> WHAT TO PRODUCE: In the listing that follows, give every line again exactly and omit the pictures.

> DATA UNDER STUDY:
══════
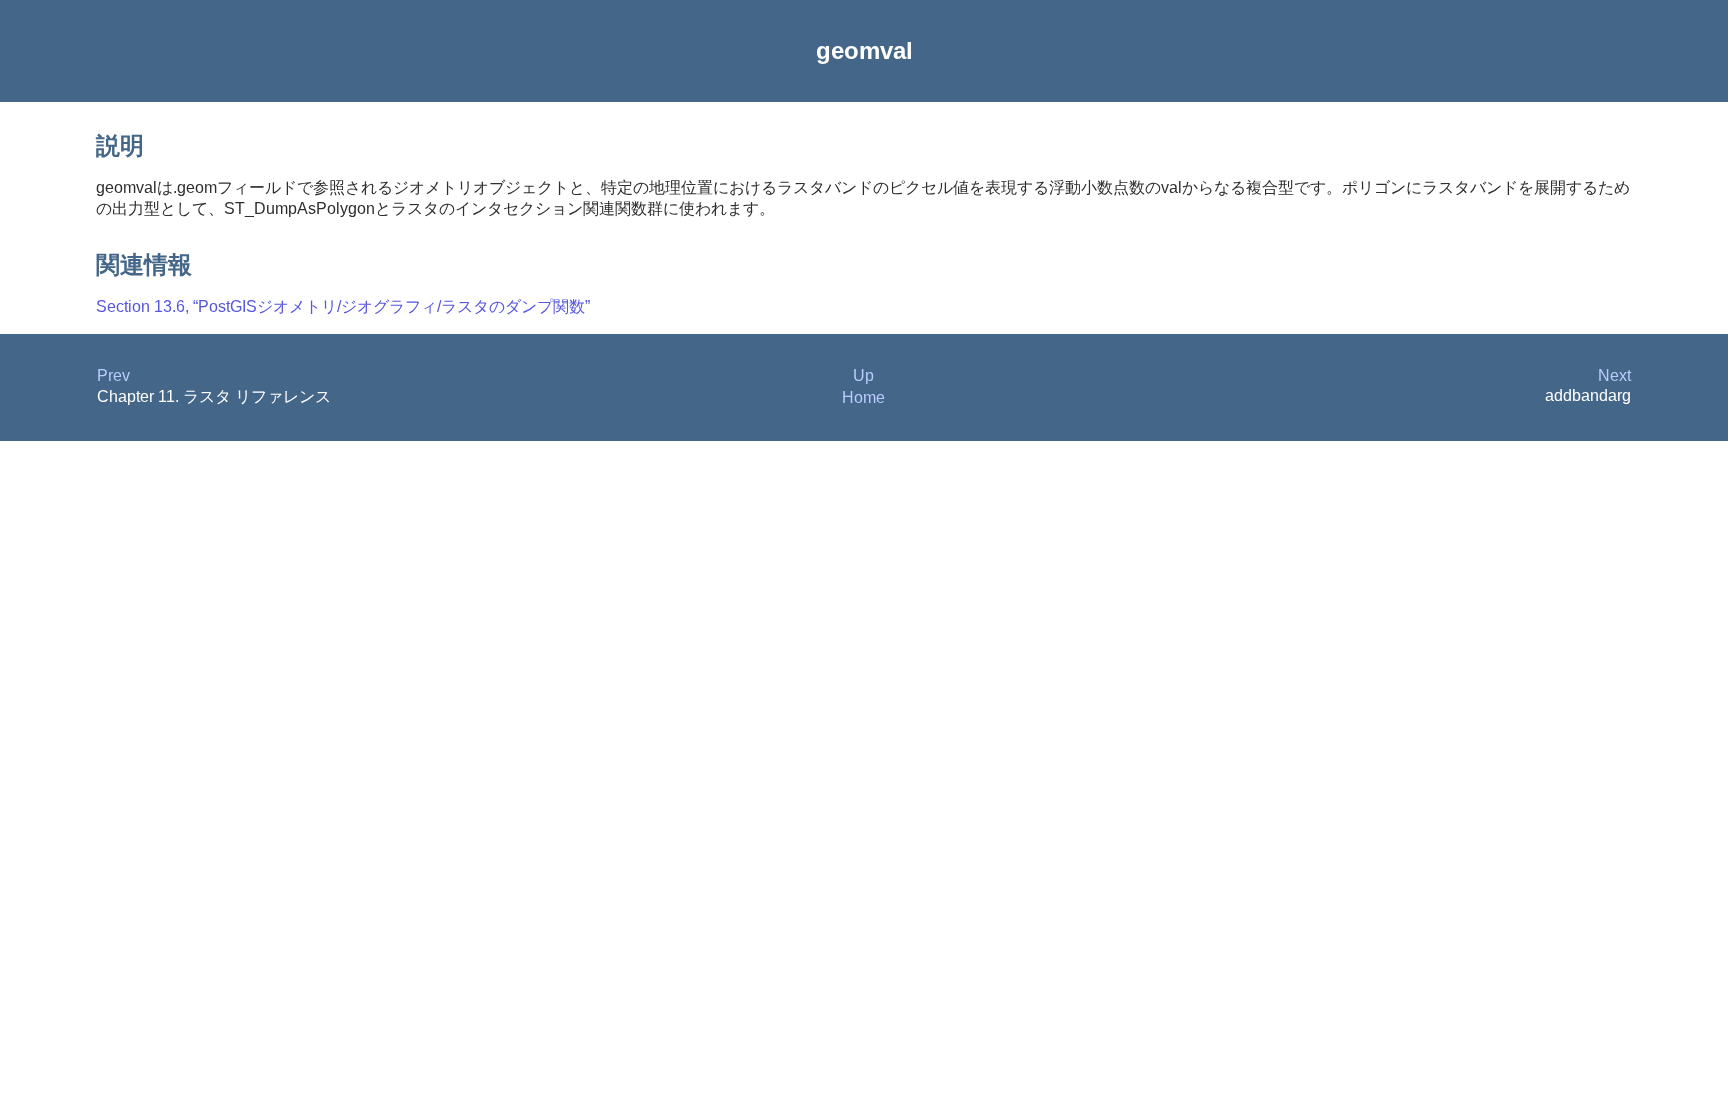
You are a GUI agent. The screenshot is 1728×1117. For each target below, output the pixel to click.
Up (863, 375)
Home (863, 397)
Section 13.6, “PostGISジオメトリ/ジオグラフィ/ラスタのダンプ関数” (343, 306)
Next (1614, 375)
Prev (113, 375)
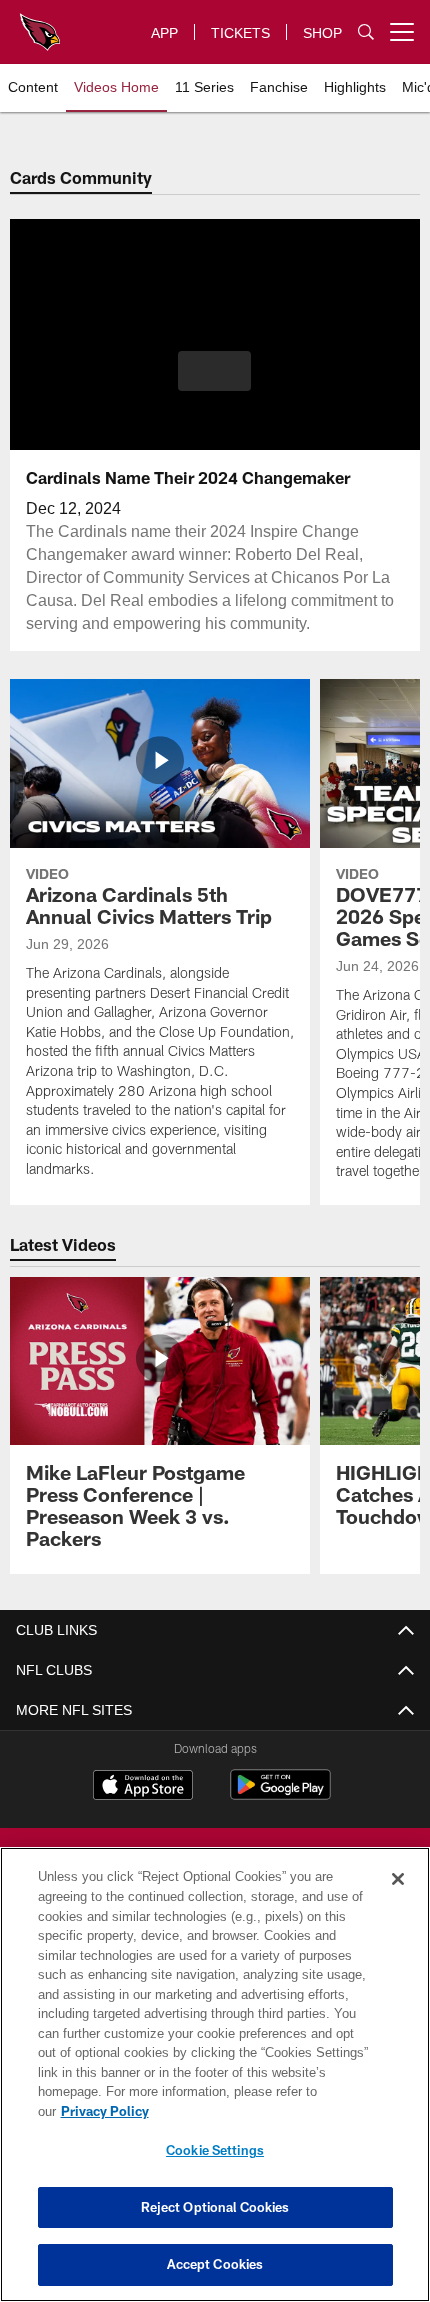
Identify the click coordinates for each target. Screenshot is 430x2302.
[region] (215, 2084)
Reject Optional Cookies (215, 2207)
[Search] (366, 32)
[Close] (398, 1899)
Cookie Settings (215, 2150)
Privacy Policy (259, 2111)
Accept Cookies (215, 2264)
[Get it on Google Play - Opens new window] (280, 1794)
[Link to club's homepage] (40, 24)
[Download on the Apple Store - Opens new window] (143, 1787)
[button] (214, 371)
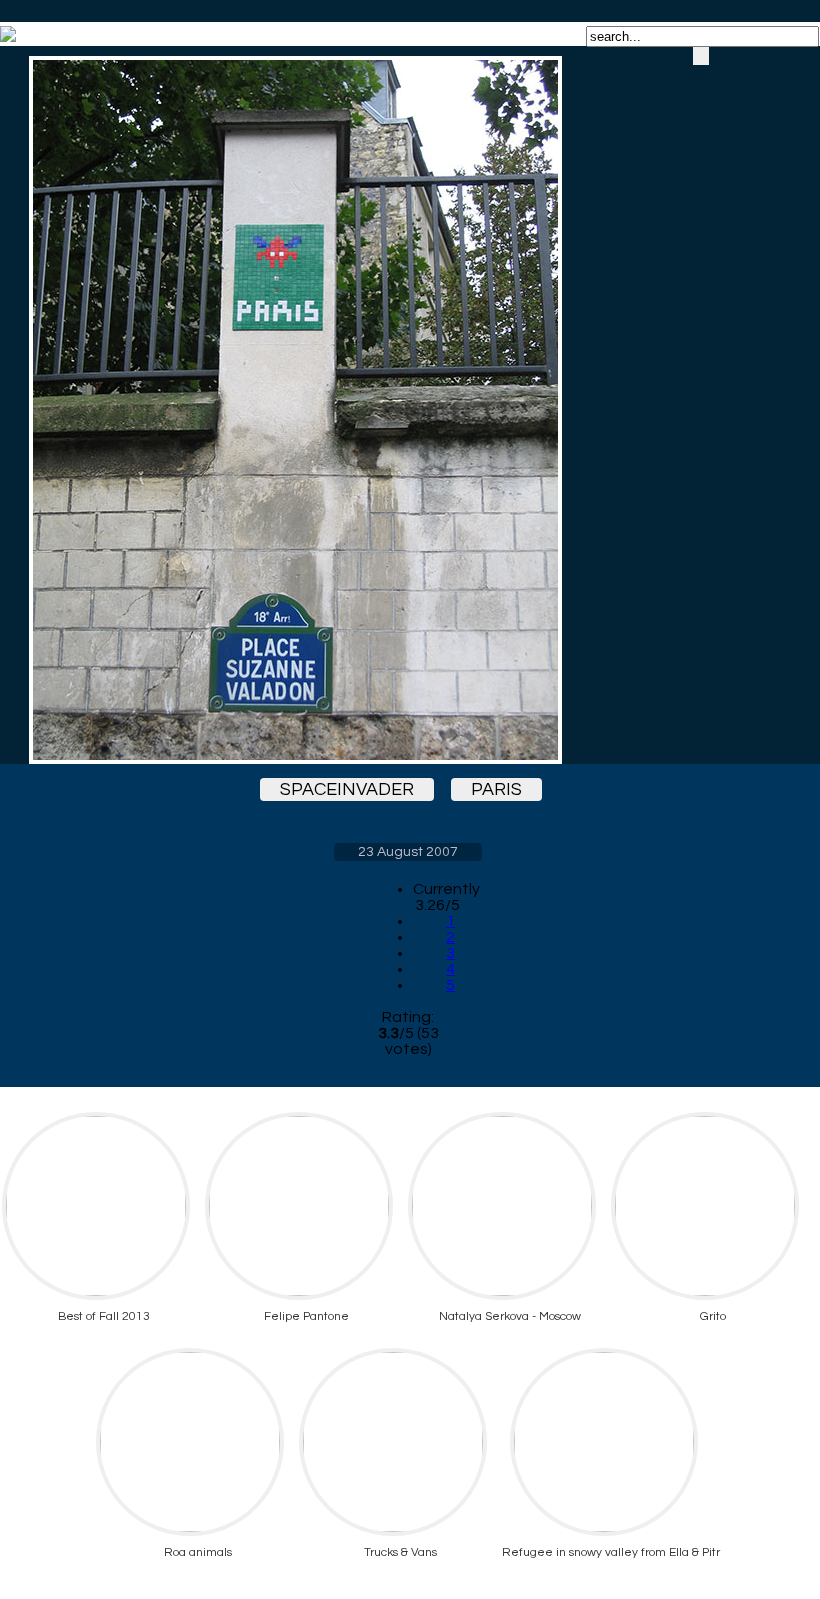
══════
> EXERCISE ANSWER:
You are a GUI agent. The screenshot is 1728×1117. For each target below, output the pixel to click.
Up (863, 375)
Home (863, 397)
Section 13.6, “PostGISジオメトリ/ジオグラフィ/ラスタのダンプ関数” (343, 306)
Next (1614, 375)
Prev (113, 375)
Identify the click coordinates for each target. Screenshot is 430x2302.
[region] (215, 2084)
Reject Optional Cookies (215, 2207)
[Search] (366, 32)
[Close] (398, 1899)
Cookie Settings (215, 2150)
Privacy Policy (259, 2111)
Accept Cookies (215, 2264)
[Get it on Google Play - Opens new window] (280, 1794)
[Link to club's homepage] (40, 24)
[Download on the Apple Store - Opens new window] (143, 1787)
[button] (214, 371)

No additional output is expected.